• DATA LINES:
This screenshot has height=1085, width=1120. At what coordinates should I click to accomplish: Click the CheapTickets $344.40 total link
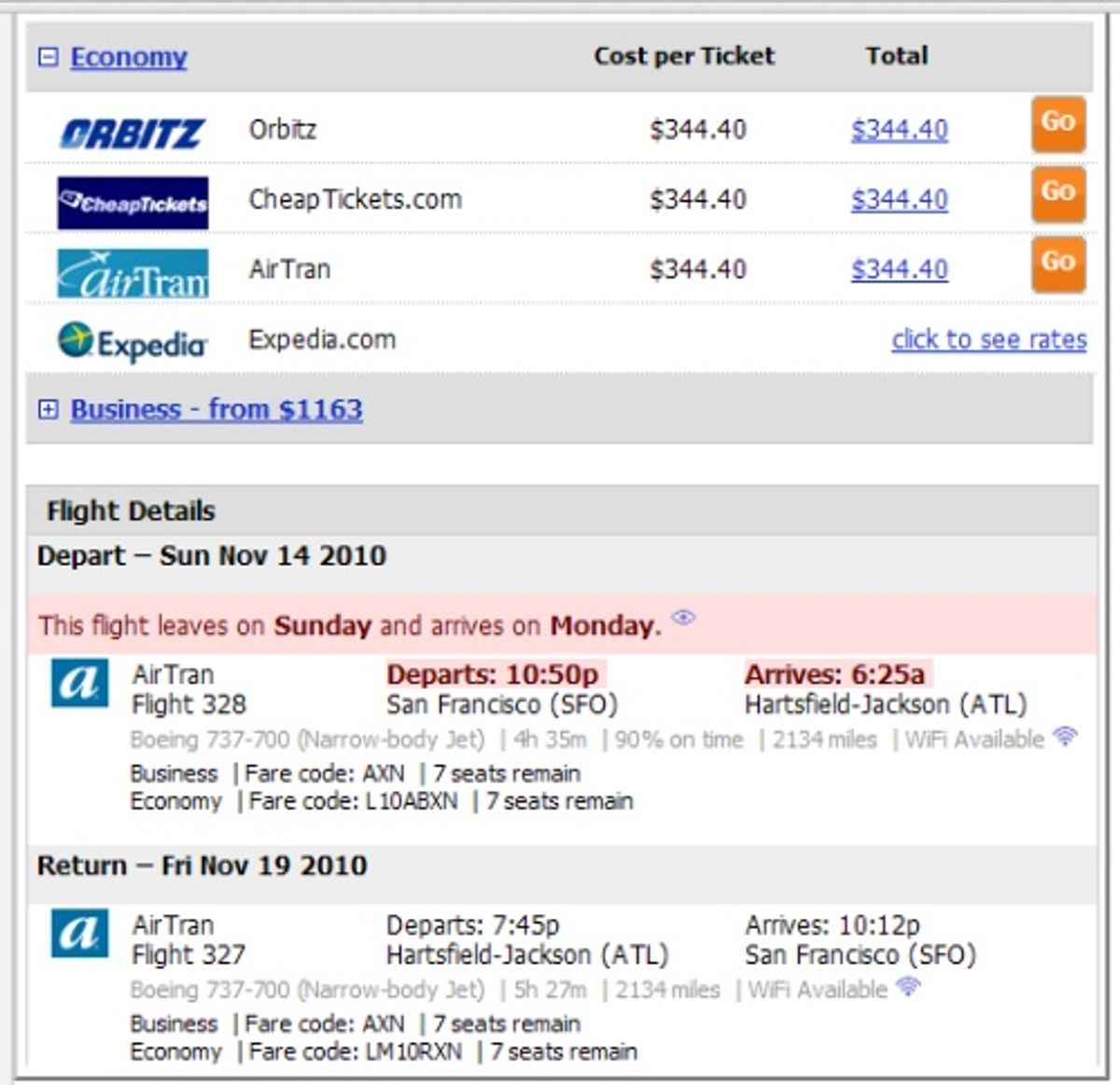[899, 199]
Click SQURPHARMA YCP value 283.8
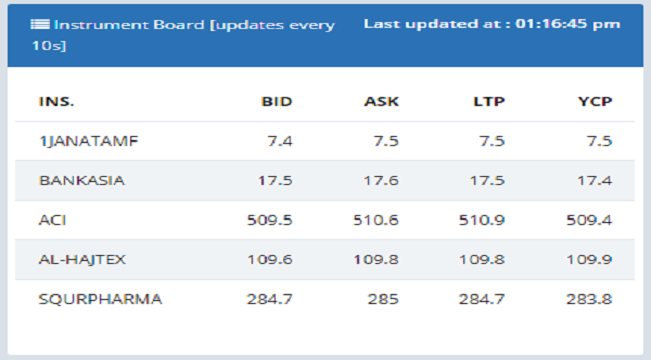This screenshot has width=651, height=360. tap(589, 299)
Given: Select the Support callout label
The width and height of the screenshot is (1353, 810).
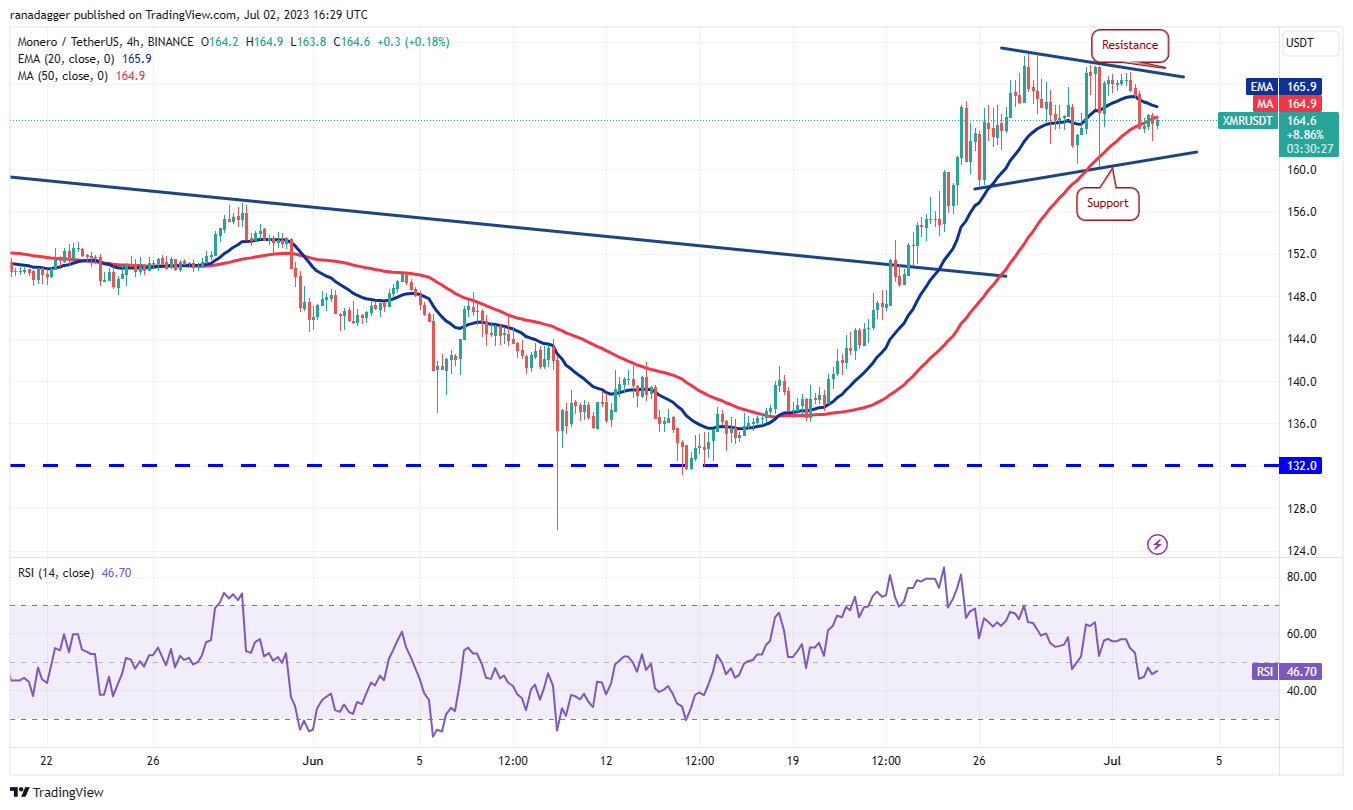Looking at the screenshot, I should tap(1107, 203).
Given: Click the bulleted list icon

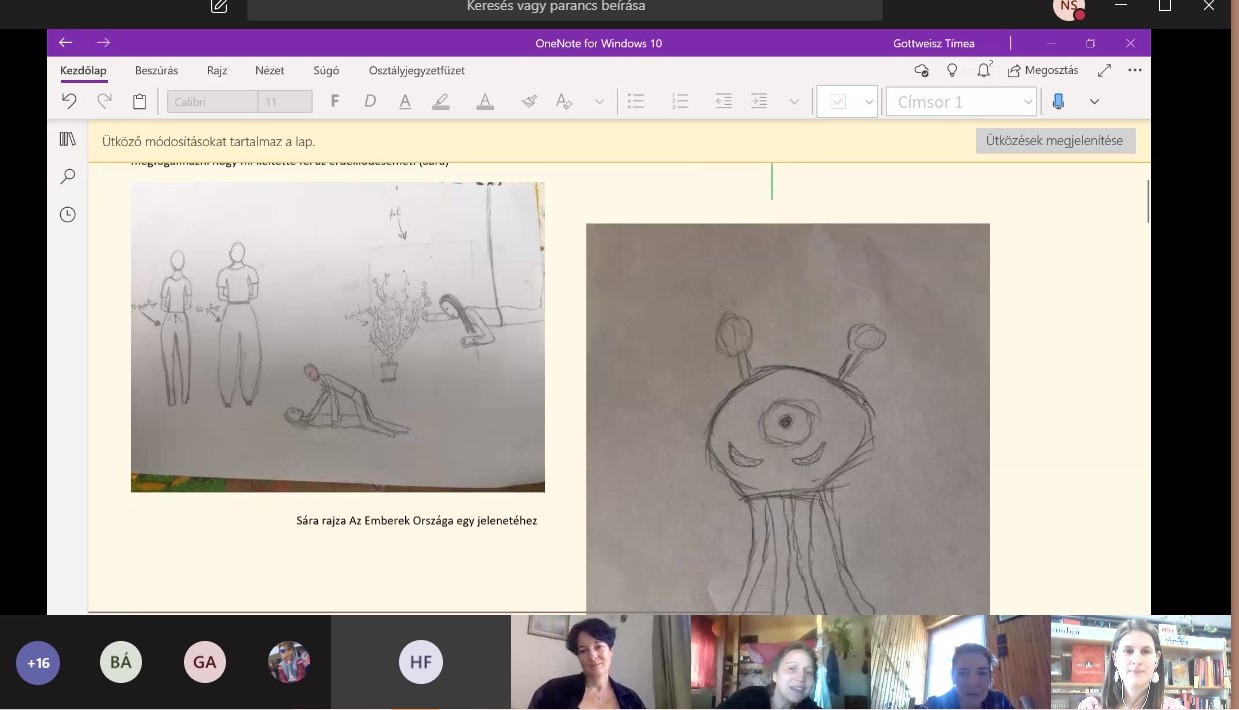Looking at the screenshot, I should click(635, 101).
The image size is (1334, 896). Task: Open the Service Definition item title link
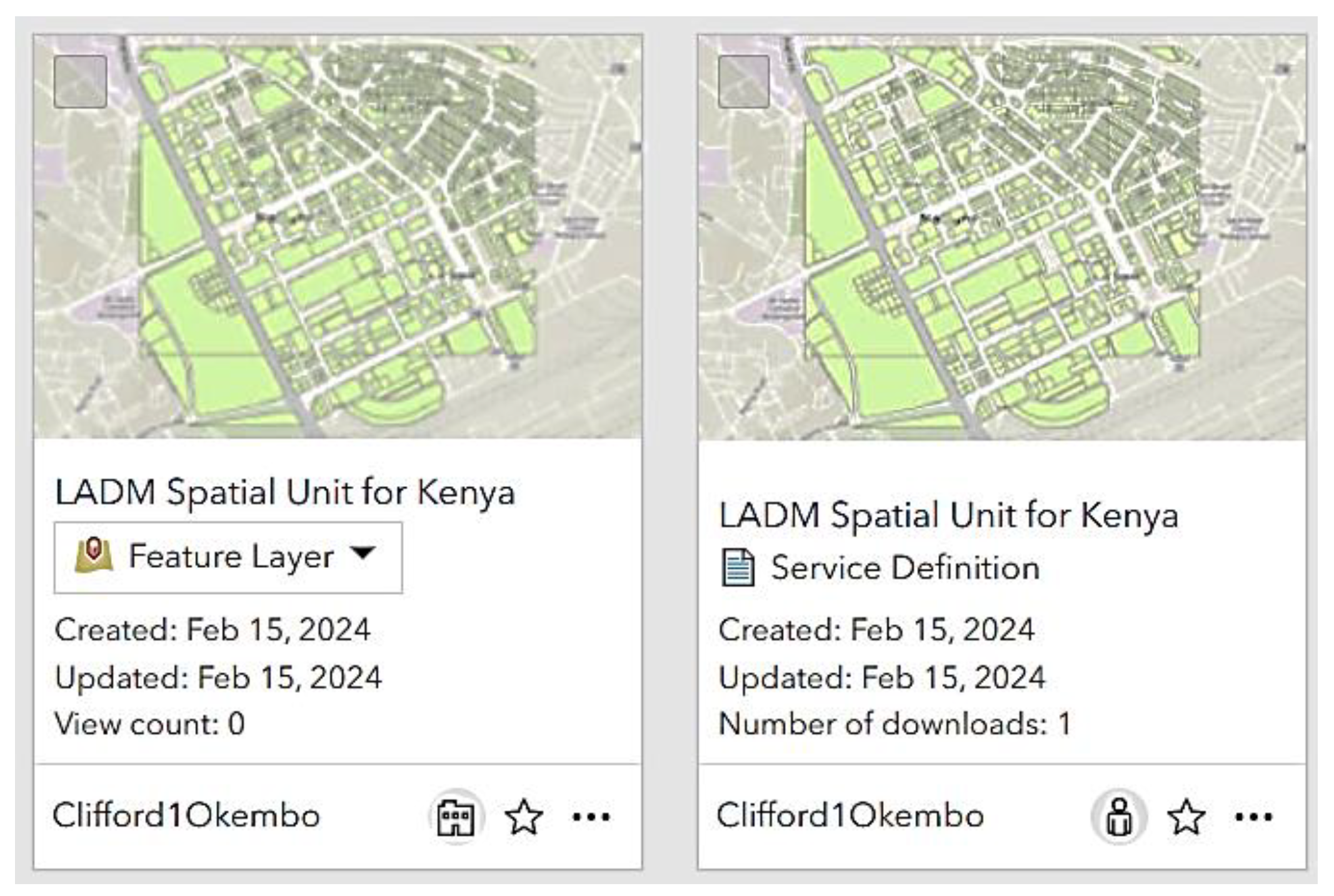coord(948,516)
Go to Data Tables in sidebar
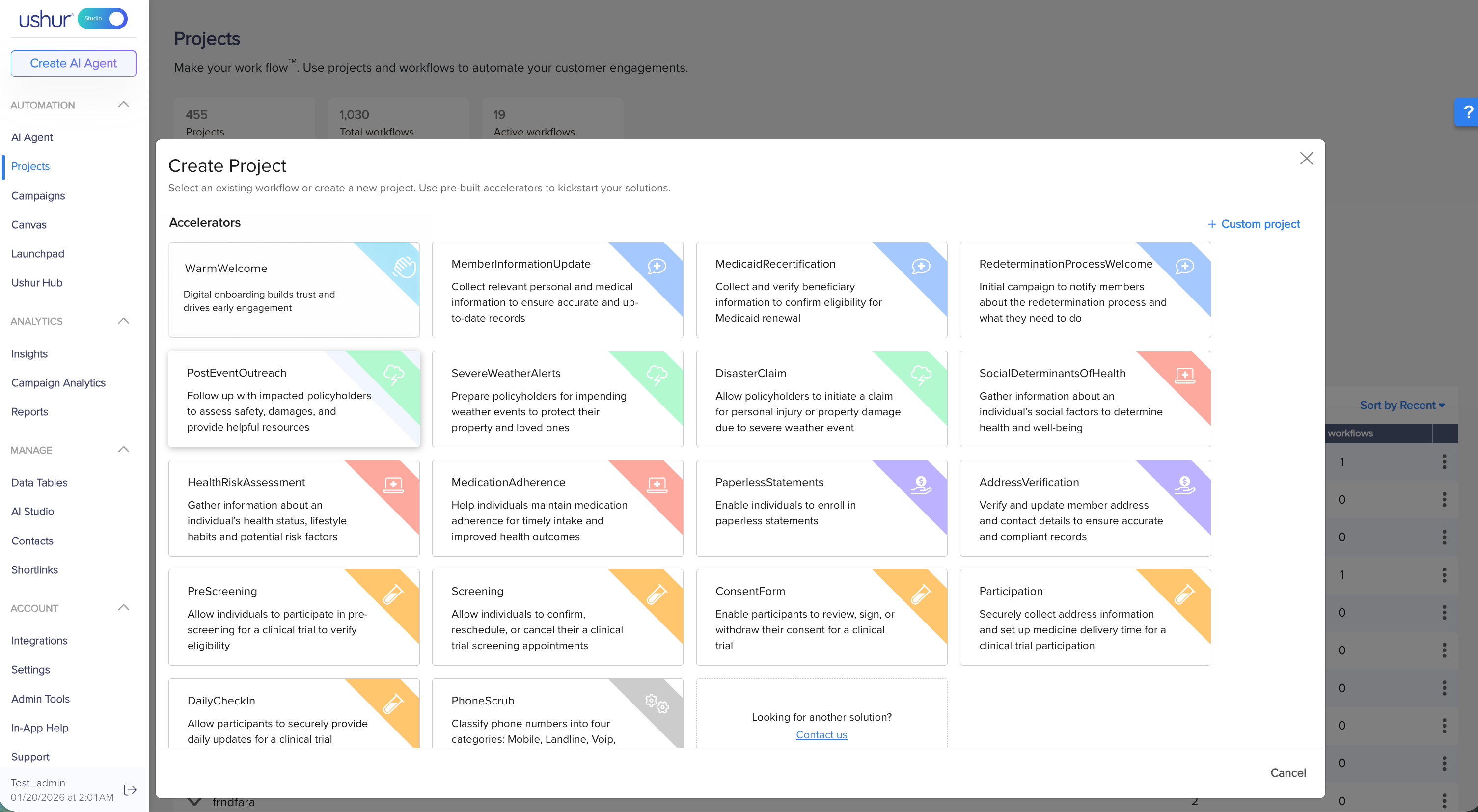This screenshot has width=1478, height=812. 39,482
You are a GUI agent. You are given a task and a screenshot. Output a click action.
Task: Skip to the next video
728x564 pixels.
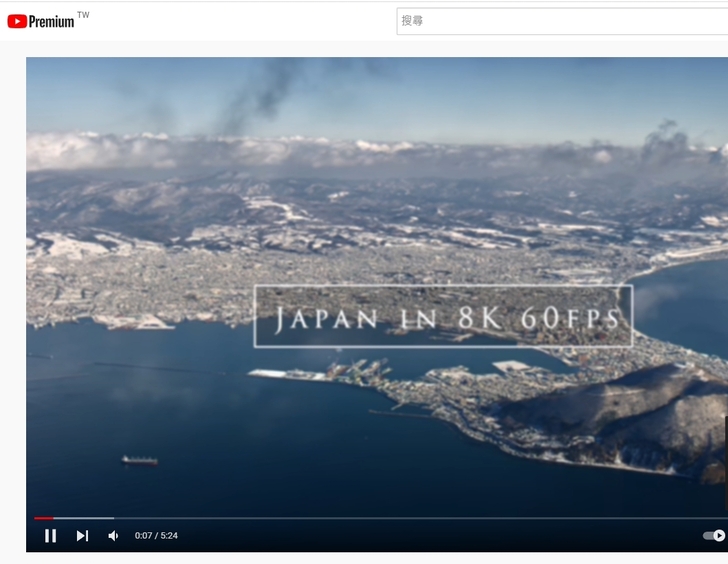pos(82,536)
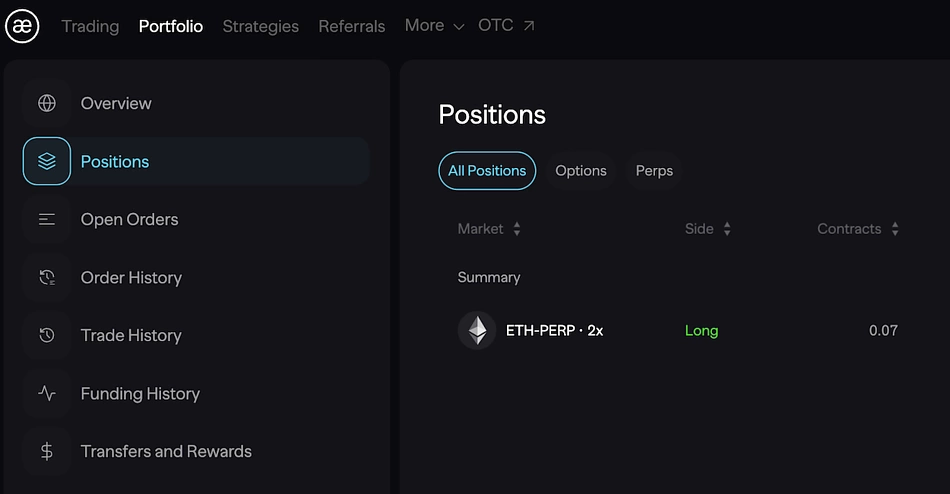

• STATED PROBLEM: Please reproduce every line of the records above word for word, leaving out the pictures.

• ANSWER TO THIS PROBLEM:
This screenshot has height=1085, width=1120. At what coordinates should I click to accomplish: Click the CheapTickets $344.40 total link
[899, 199]
Click SQURPHARMA YCP value 283.8
This screenshot has width=651, height=360. tap(589, 299)
Given: Select the Support callout label
The width and height of the screenshot is (1353, 810).
Looking at the screenshot, I should tap(1107, 203).
Given: Click the bulleted list icon

Looking at the screenshot, I should click(635, 101).
The image size is (1334, 896). Task: Open the Service Definition item title link
coord(948,516)
Go to Data Tables in sidebar
This screenshot has width=1478, height=812. 39,482
You are a GUI agent. You are given a task and a screenshot. Output a click action.
Task: Skip to the next video
728x564 pixels.
pos(82,536)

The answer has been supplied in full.